#### EXERCISE DETAILS:
Find the line holding "Screen dimensions: 1748x1052" in the entries below. Give it again exactly, along with every line after it up to and including the line holding "You are a computer-use agent. Screen".

#### RECORDED INFORMATION:
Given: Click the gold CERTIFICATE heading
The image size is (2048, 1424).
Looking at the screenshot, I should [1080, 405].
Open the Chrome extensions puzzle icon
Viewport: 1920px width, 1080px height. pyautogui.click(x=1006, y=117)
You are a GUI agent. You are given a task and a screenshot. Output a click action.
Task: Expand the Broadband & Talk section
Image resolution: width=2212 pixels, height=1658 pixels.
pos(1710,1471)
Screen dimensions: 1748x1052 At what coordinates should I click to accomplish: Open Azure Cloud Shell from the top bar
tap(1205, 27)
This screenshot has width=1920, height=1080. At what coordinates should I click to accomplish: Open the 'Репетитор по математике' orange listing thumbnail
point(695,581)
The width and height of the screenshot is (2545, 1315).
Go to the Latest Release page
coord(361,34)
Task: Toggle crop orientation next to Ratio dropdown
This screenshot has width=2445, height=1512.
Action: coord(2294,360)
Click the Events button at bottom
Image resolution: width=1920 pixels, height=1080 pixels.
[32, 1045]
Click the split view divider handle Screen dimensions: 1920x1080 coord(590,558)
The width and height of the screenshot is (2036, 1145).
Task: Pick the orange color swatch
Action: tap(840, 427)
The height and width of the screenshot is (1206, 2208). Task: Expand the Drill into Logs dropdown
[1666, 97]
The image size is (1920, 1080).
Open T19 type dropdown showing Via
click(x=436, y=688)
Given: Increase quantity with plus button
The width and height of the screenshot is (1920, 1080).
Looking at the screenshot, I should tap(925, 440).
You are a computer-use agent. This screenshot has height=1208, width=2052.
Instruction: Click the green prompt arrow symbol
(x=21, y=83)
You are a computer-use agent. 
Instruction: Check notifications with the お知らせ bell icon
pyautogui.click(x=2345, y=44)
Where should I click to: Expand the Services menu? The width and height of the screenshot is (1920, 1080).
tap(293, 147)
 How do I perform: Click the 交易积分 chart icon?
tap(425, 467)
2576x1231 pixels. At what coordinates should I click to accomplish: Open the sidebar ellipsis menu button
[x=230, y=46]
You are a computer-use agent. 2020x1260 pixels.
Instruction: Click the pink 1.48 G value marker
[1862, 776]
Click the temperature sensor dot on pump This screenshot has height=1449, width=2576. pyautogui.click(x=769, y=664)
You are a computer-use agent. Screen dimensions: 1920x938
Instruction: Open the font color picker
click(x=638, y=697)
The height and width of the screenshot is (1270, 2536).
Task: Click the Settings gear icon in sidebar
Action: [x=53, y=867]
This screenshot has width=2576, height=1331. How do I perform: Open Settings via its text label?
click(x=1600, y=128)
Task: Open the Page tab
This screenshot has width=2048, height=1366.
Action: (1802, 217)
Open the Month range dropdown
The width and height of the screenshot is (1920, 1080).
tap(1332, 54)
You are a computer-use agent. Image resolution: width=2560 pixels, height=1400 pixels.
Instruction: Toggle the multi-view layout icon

#### ANSWER TO THE PROBLEM:
Screen dimensions: 1748x1052 At what coordinates should I click to accomplish: Open Azure Cloud Shell from the top bar
tap(1205, 27)
This screenshot has width=1920, height=1080. At what coordinates should I click to accomplish: Open the 'Репетитор по математике' orange listing thumbnail
point(695,581)
The width and height of the screenshot is (2545, 1315).
Go to the Latest Release page
coord(361,34)
Task: Toggle crop orientation next to Ratio dropdown
This screenshot has width=2445, height=1512.
Action: coord(2294,360)
Click the Events button at bottom
Image resolution: width=1920 pixels, height=1080 pixels.
[32, 1045]
Click the split view divider handle Screen dimensions: 1920x1080 coord(590,558)
The width and height of the screenshot is (2036, 1145).
Task: Pick the orange color swatch
Action: tap(840, 427)
The height and width of the screenshot is (1206, 2208). Task: Expand the Drill into Logs dropdown
[1666, 97]
The image size is (1920, 1080).
Open T19 type dropdown showing Via
click(x=436, y=688)
Given: Increase quantity with plus button
The width and height of the screenshot is (1920, 1080).
Looking at the screenshot, I should tap(925, 440).
You are a computer-use agent. This screenshot has height=1208, width=2052.
Instruction: Click the green prompt arrow symbol
(x=21, y=83)
You are a computer-use agent. 
Instruction: Check notifications with the お知らせ bell icon
pyautogui.click(x=2345, y=44)
Where should I click to: Expand the Services menu? The width and height of the screenshot is (1920, 1080).
tap(293, 147)
 How do I perform: Click the 交易积分 chart icon?
tap(425, 467)
2576x1231 pixels. At what coordinates should I click to accomplish: Open the sidebar ellipsis menu button
[x=230, y=46]
You are a computer-use agent. 2020x1260 pixels.
Instruction: Click the pink 1.48 G value marker
[1862, 776]
Click the temperature sensor dot on pump This screenshot has height=1449, width=2576. pyautogui.click(x=769, y=664)
You are a computer-use agent. Screen dimensions: 1920x938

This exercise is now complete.